Fuzăuca is a village in Șoldănești District, Moldova.

==Demographics==
According to the 2014 Moldovan census, Fuzăuca had a population of 719 residents. All inhabitants lived in a rural setting, resulting in a population density of approximately 40.85 people per square kilometer across the village’s 17.60 km² area. Between 2004 and 2014, the population saw a slight annual decrease of 1.3%, indicating a gradual demographic decline.

The gender distribution was fairly balanced, with women representing a slight majority at 52% (374 individuals) compared to men at 48% (345 individuals). In terms of age structure, the working-age population (15–64 years) accounted for 67.9% (488 people), while children under 15 made up 19.7% (142 people). Seniors aged 65 and older represented 12.4% (89 people), suggesting a modest aging trend within the community.

Ethnically, Fuzăuca is notably diverse. Ukrainians comprised the majority at 51.1% (362 residents), followed closely by Moldovans at 46.9% (332 residents). A small minority of 2% (14 individuals) identified as Russians. This diversity is reflected in the village's linguistic makeup: 48.7% of the population reported Ukrainian as their native language, 33.9% Moldovan, 9.4% Romanian, and 8% Russian.

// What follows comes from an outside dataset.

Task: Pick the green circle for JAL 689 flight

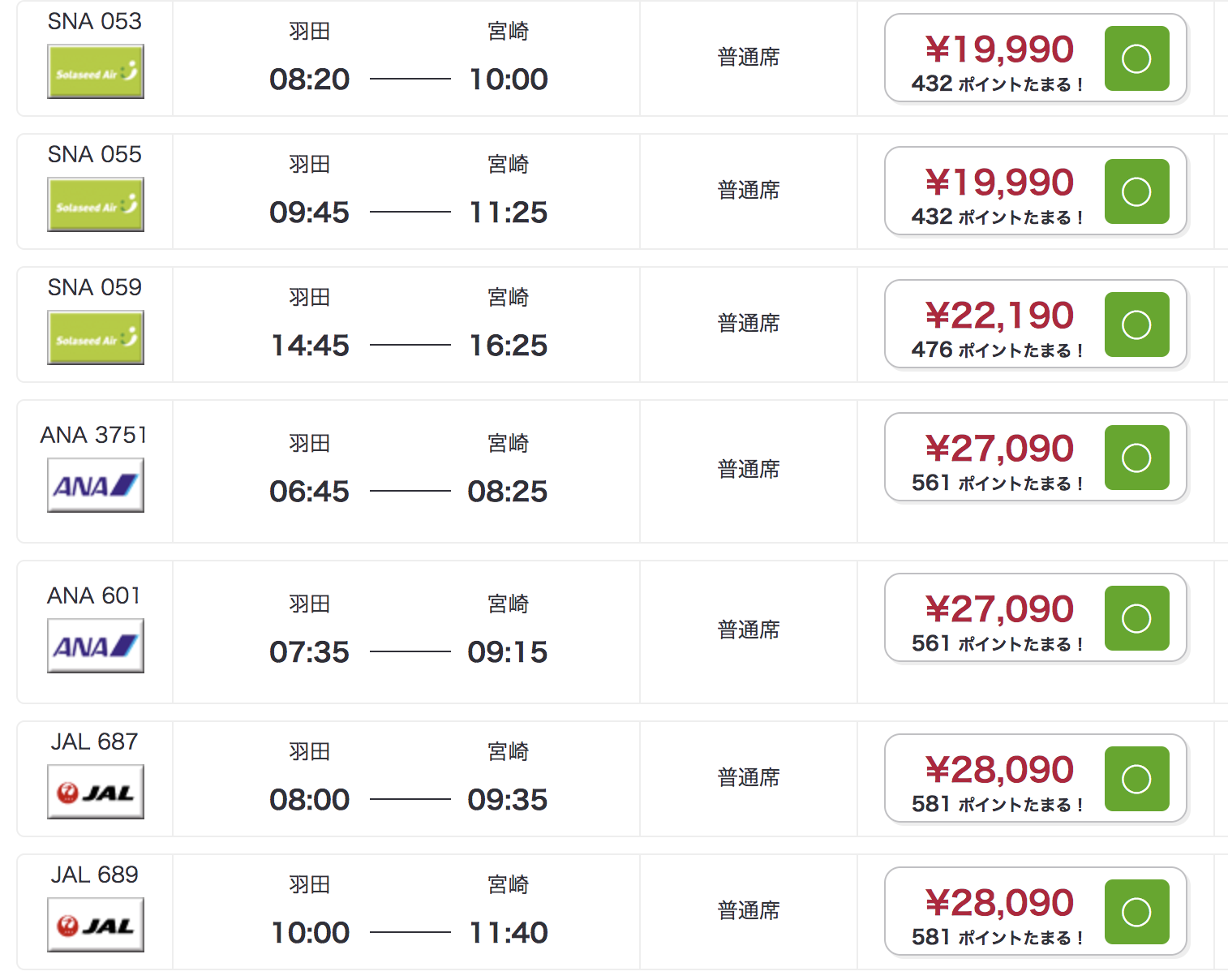Action: (x=1136, y=912)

Despite its ethnic and linguistic variety, Fuzăuca is religiously homogeneous, with 100% of the population identified as Orthodox in the census.

Overall, Fuzăuca's demographic profile paints a picture of a small, multiethnic rural village with a slightly declining and aging population, strong Orthodox religious cohesion, and a significant Ukrainian cultural presence.

==Administration and local government==
Fuzăuca is governed by a local council composed of nine members. The most recent local elections, in November 2023, resulted in the composition of all 9 councillors from the Party of Socialists of the Republic of Moldova. In the same elections, the candidate from the Party of Socialists of the Republic of Moldova, Sava Tcaci, was elected as mayor winning all 100% of the vote.